→ **Records for the exercise**
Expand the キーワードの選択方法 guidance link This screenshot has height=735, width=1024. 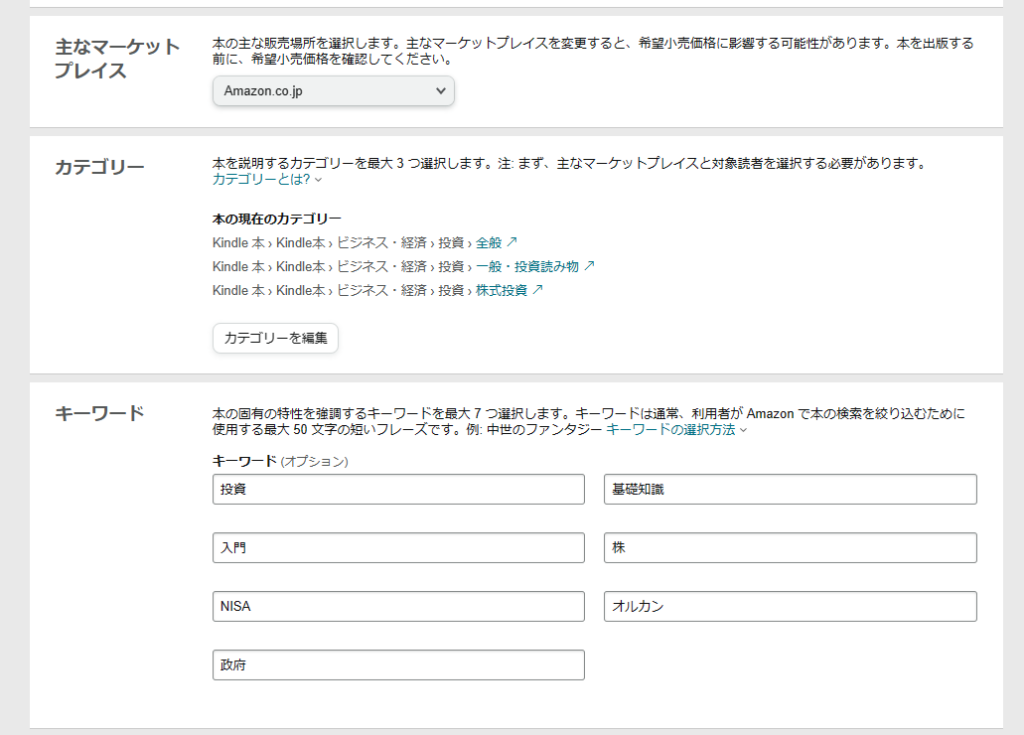pos(670,429)
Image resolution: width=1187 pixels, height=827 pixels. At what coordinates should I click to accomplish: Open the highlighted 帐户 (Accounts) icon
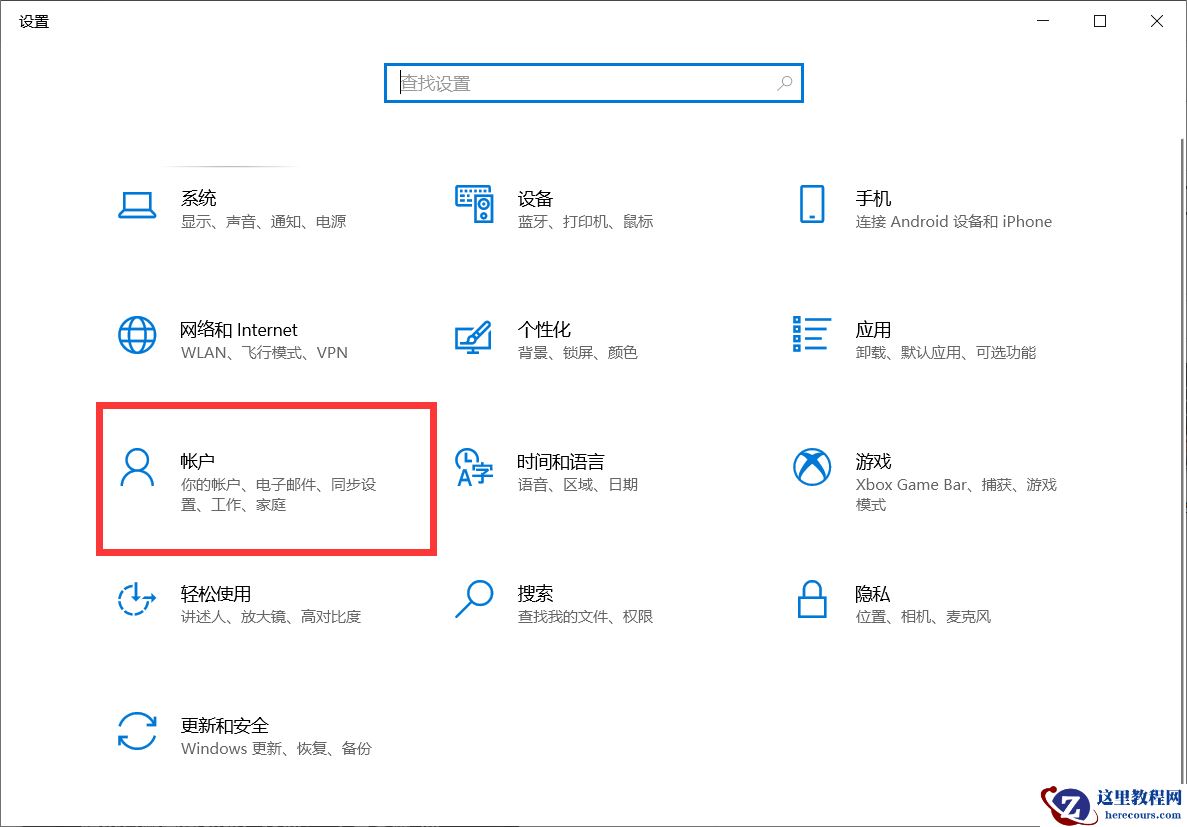(137, 467)
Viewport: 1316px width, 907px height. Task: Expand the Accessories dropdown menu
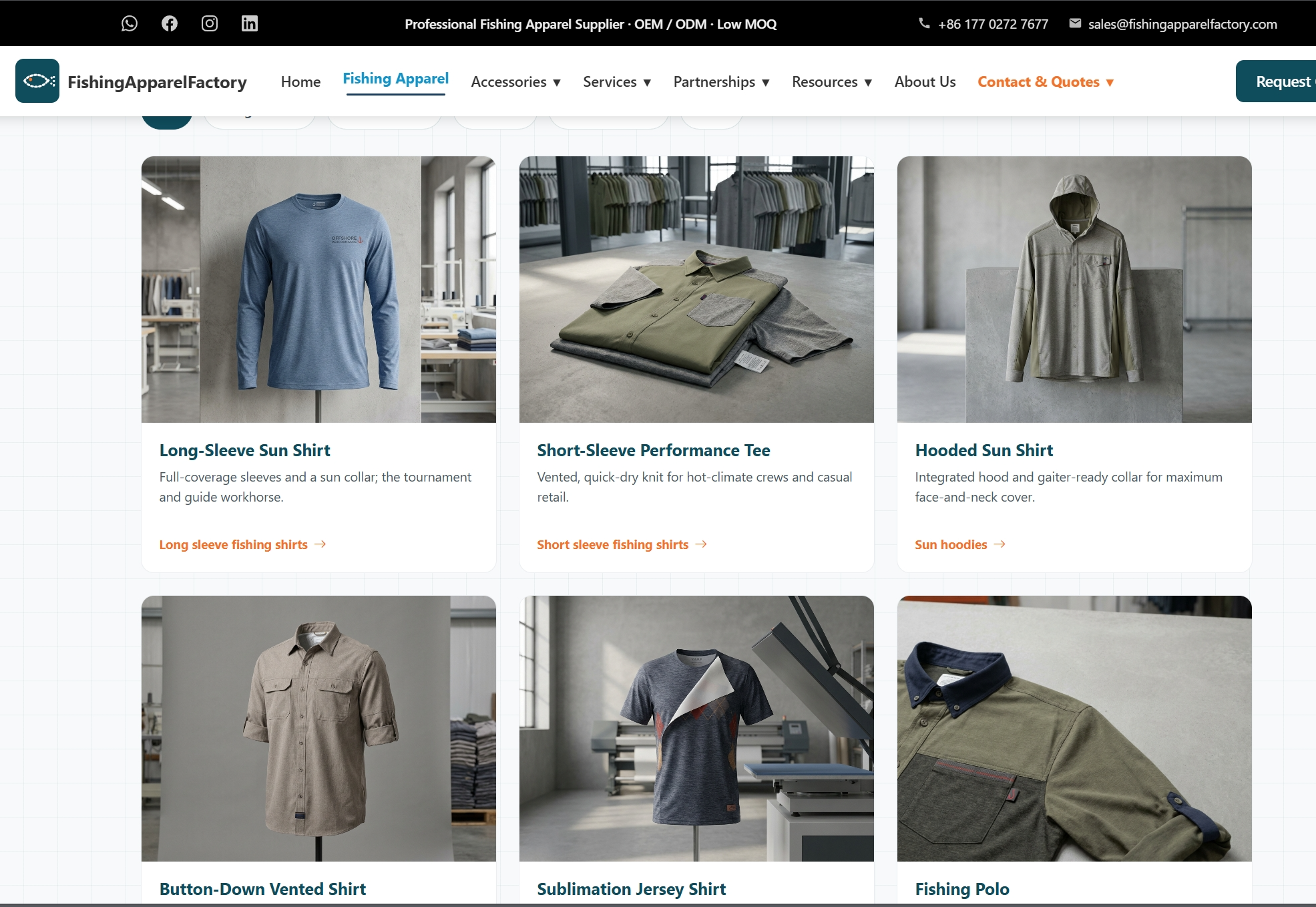516,81
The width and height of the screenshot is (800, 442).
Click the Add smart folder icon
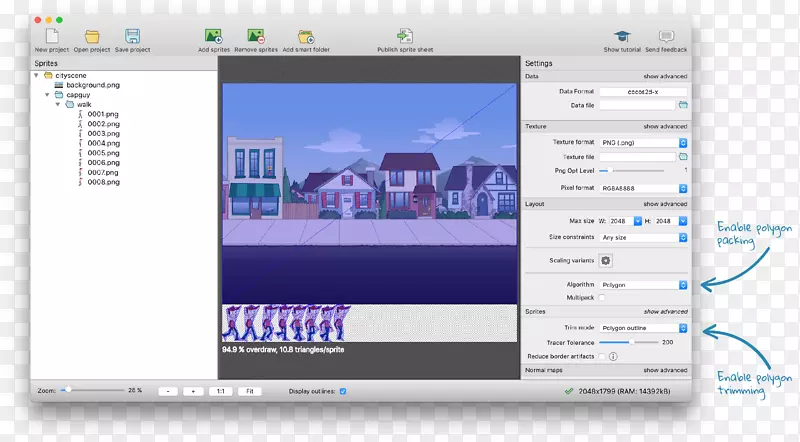click(x=304, y=37)
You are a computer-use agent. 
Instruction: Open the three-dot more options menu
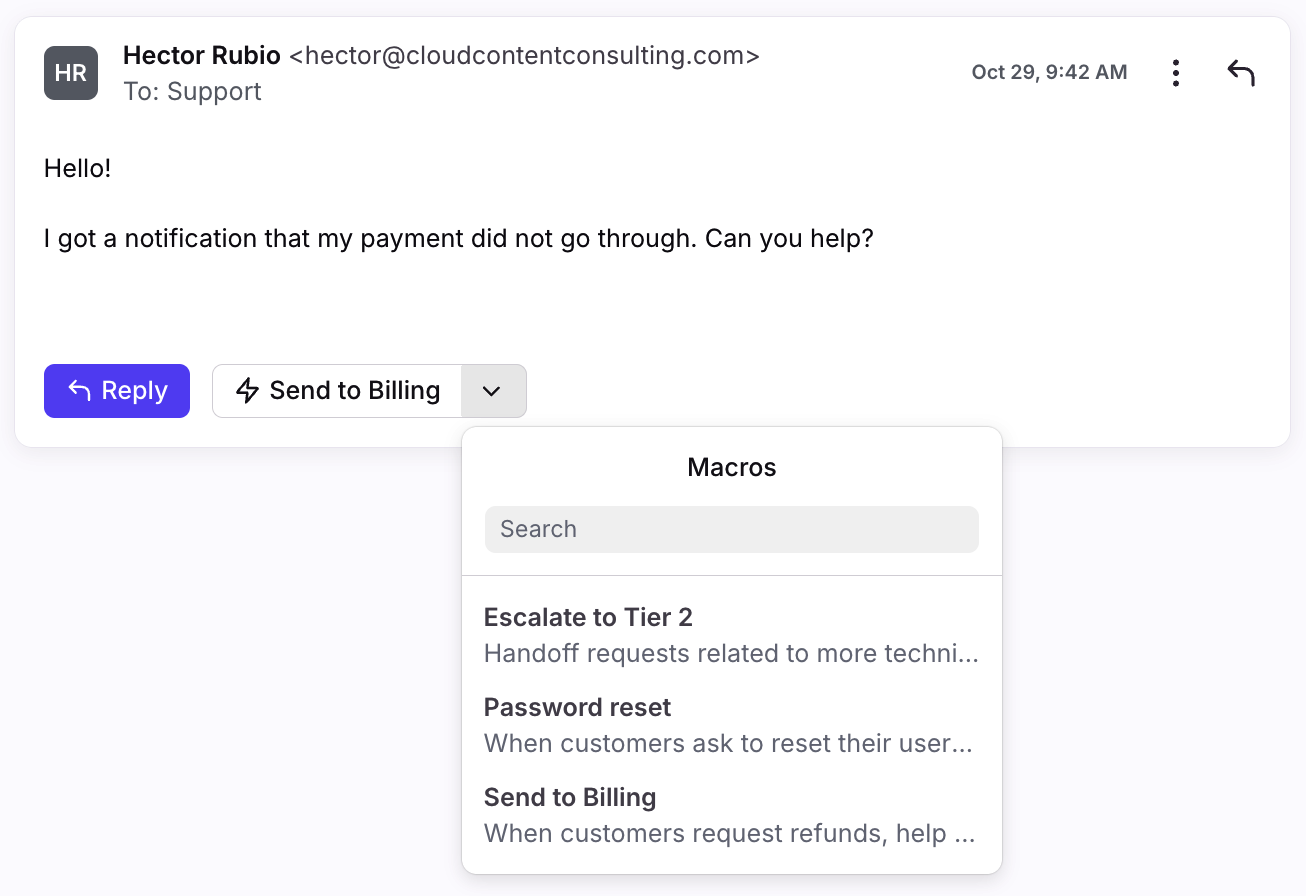click(x=1176, y=73)
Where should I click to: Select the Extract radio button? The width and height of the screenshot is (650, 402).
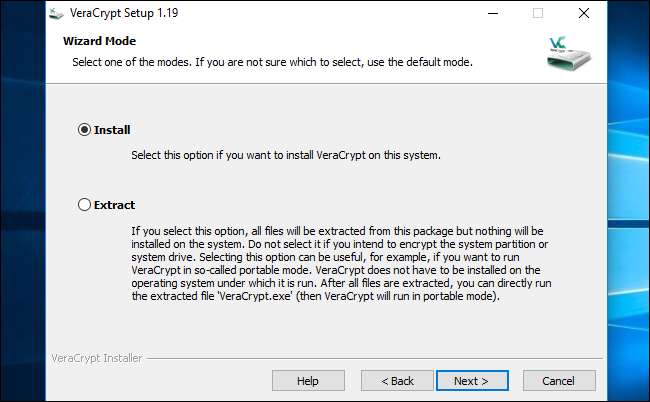84,205
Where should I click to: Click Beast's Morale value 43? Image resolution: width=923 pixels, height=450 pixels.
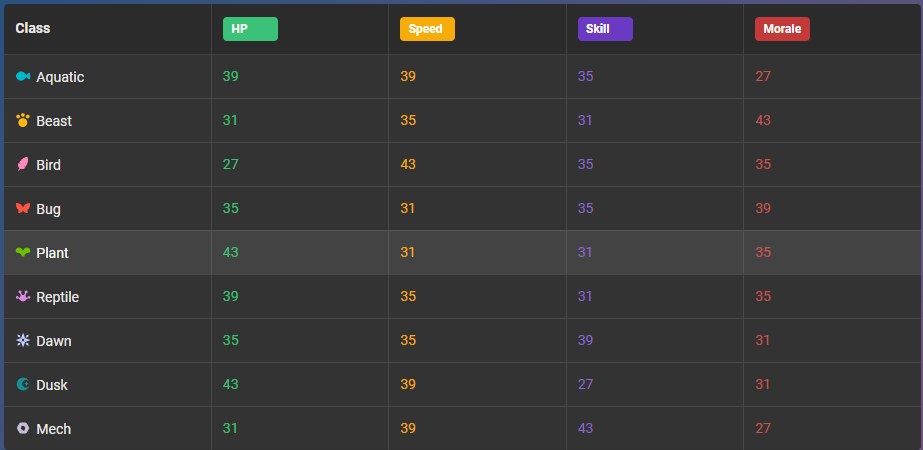click(x=763, y=120)
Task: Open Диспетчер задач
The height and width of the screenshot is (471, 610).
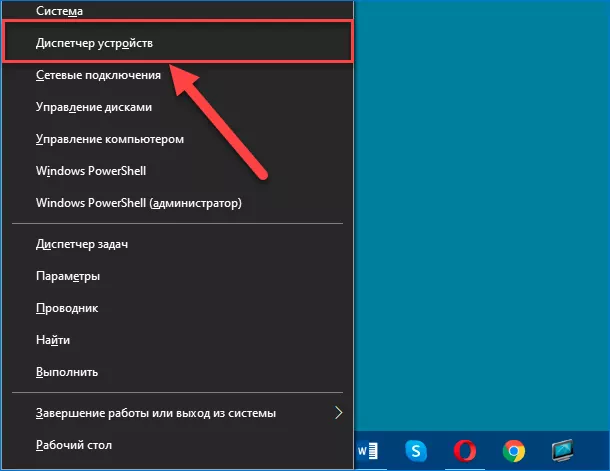Action: 82,244
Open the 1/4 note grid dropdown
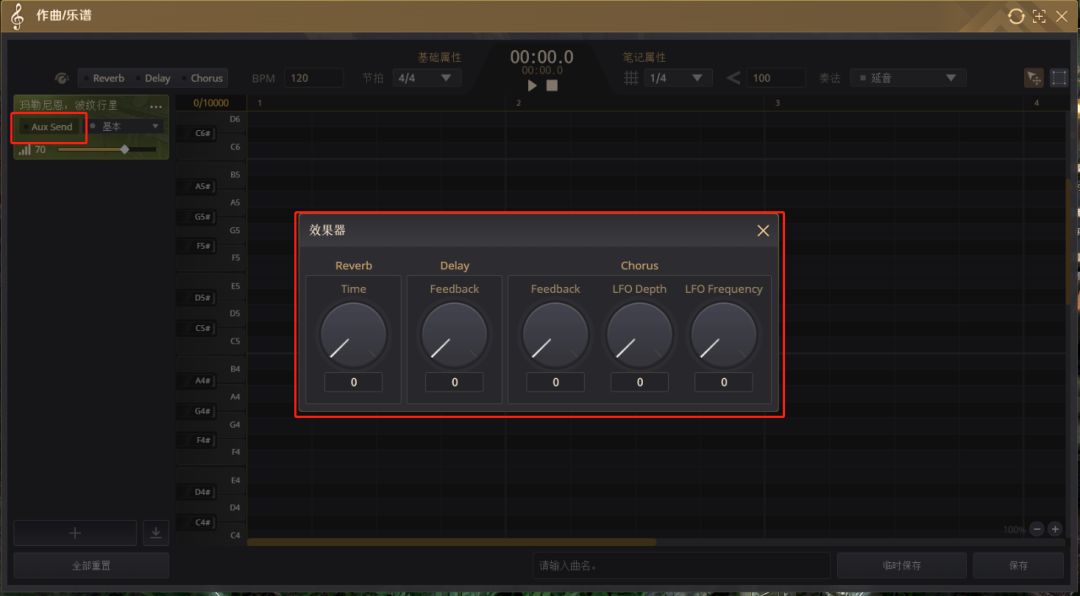 pos(679,78)
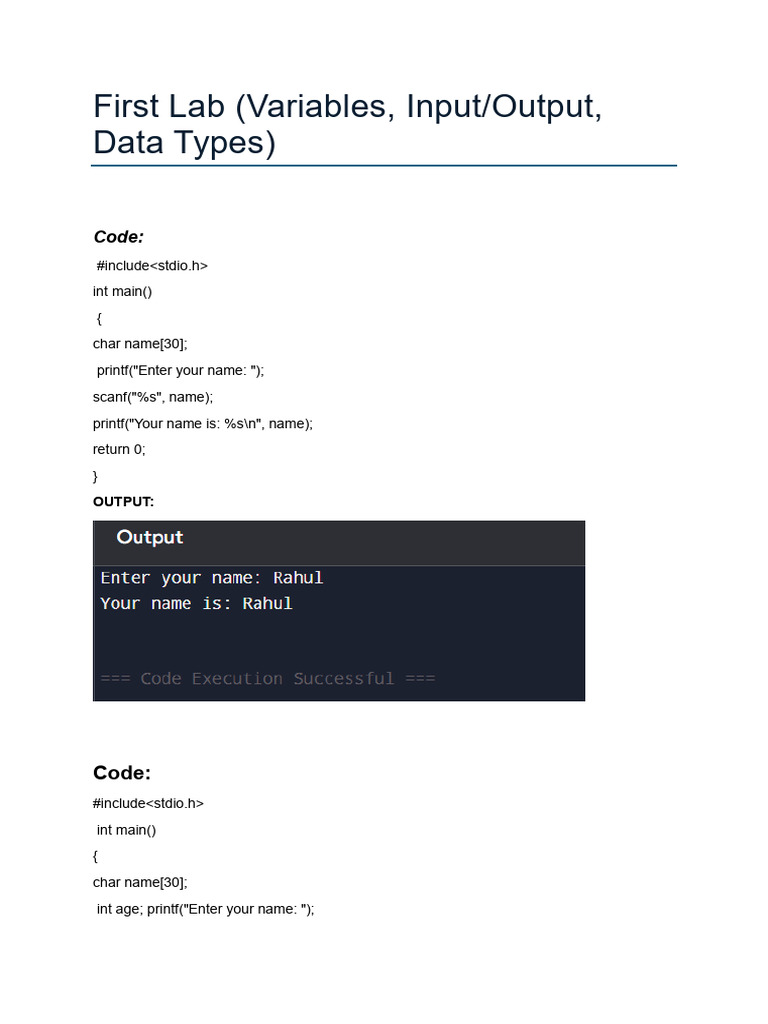Click the 'Your name is: %s\n' printf line
Image resolution: width=768 pixels, height=1024 pixels.
tap(203, 423)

→ **The task**
Each line from the one bearing "Where should I click to: Select" through the final line of the records is to be copied exactly, and no pictures are to be included.

→ **Solution below**
Where should I click to: Select the Extract radio button? The width and height of the screenshot is (650, 402).
84,205
Where should I click to: Click Beast's Morale value 43? Image resolution: width=923 pixels, height=450 pixels.
click(x=763, y=120)
Task: Open Диспетчер задач
The height and width of the screenshot is (471, 610).
Action: 82,244
Open the 1/4 note grid dropdown
 pos(679,78)
Click the 'Your name is: %s\n' printf line
Image resolution: width=768 pixels, height=1024 pixels.
tap(203, 423)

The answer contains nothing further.